Alas, it is insufficient to observe that Congress will not do its job and instead allows the executive to set the agenda in nearly all matters, or worse, act independently, all while broadcasting internal dysfunction to the general public. A question as to why this choice is made must be examined in the long historical context of the incentives Congress faces relative to the executive branch. The short answer is that democratic pressure on the presidency to act legislatively undermines the ability of Congress to act legislatively. The perceived difference in Congress’s electoral legitimacy, made up of discrete elected individuals that act as a representational body for the country as a whole, is weak compared to the office of the president, chosen by the whole of the populace through popular election. The fact that there are some nuances regarding the Electoral College does not change the practical fact that the president is popularly elected, if occasionally without a majority of popular votes. The whole nation votes on the presidency and sees that voting process as fundamental in both the selection of the president and establishing legitimate authority to act on behalf of the whole.

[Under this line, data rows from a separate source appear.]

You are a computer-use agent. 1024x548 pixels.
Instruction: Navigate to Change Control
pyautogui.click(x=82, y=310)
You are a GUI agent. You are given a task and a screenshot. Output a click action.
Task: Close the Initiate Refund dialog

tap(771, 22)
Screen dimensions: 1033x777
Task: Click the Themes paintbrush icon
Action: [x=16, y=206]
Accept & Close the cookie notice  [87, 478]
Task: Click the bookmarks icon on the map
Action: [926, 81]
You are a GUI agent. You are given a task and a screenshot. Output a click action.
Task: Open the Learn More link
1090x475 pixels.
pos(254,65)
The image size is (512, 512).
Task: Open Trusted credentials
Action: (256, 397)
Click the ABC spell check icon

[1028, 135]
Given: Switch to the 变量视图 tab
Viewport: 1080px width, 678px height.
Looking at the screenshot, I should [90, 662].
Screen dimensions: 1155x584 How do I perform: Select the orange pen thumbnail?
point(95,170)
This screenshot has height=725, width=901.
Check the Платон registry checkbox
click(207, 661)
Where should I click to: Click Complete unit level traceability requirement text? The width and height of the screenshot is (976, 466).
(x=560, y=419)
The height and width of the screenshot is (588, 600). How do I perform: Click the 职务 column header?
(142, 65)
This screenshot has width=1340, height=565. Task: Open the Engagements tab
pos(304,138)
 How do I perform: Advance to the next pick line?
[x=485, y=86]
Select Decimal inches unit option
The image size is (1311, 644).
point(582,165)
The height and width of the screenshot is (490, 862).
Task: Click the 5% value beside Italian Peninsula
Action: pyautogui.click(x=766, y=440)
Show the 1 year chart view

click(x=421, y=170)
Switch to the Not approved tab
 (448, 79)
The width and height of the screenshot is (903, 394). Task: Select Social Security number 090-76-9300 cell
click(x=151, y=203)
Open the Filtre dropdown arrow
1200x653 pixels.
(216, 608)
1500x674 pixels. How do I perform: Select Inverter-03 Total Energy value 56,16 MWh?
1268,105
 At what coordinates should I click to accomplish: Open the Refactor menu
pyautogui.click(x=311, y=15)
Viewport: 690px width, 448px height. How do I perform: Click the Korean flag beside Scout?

The rise of this perception is reflected and encouraged in the rhetoric of presidents. A brief survey of rhetorical highlights of the evolution of presidential legitimacy to act for the whole illustrates the point.
The presidency’s rise as a democratic organ began early. Thomas Jefferson, despite benefiting from the Electoral College in a close and controversial election, expressed concerns regarding the popular divisions sown during the election and sought to mend those fences. Quickly thereafter, this evolved into an assertive view of the president as the representative of the people, beginning with Andrew Jackson.
Andrew Jackson fundamentally reshaped the presidency’s image as the democratic representative of the people and the best expression of the people’s will. This increased democratic pressure on the executive incentivized its expansion, at the expense of legislative and judicial power. Jackson consistently argued that his role was that of an interpreter of popular will. Casting his election as a contest between vested special interests and the people, Jackson argued for the popular primacy of the executive, declaring:
To the people belongs the right of electing their Chief Magistrate; it was never designed that their choice should in any case be defeated, either by the intervention of electoral colleges or by the agency confided, under certain contingencies, to the House of Representatives. Experience proves that in proportion as agents to execute the will of the people are multiplied there is danger of their wishes being frustrated. Some may be unfaithful; all are liable to err. So far, therefore, as the people can with convenience speak, it is safer for them to express their own will.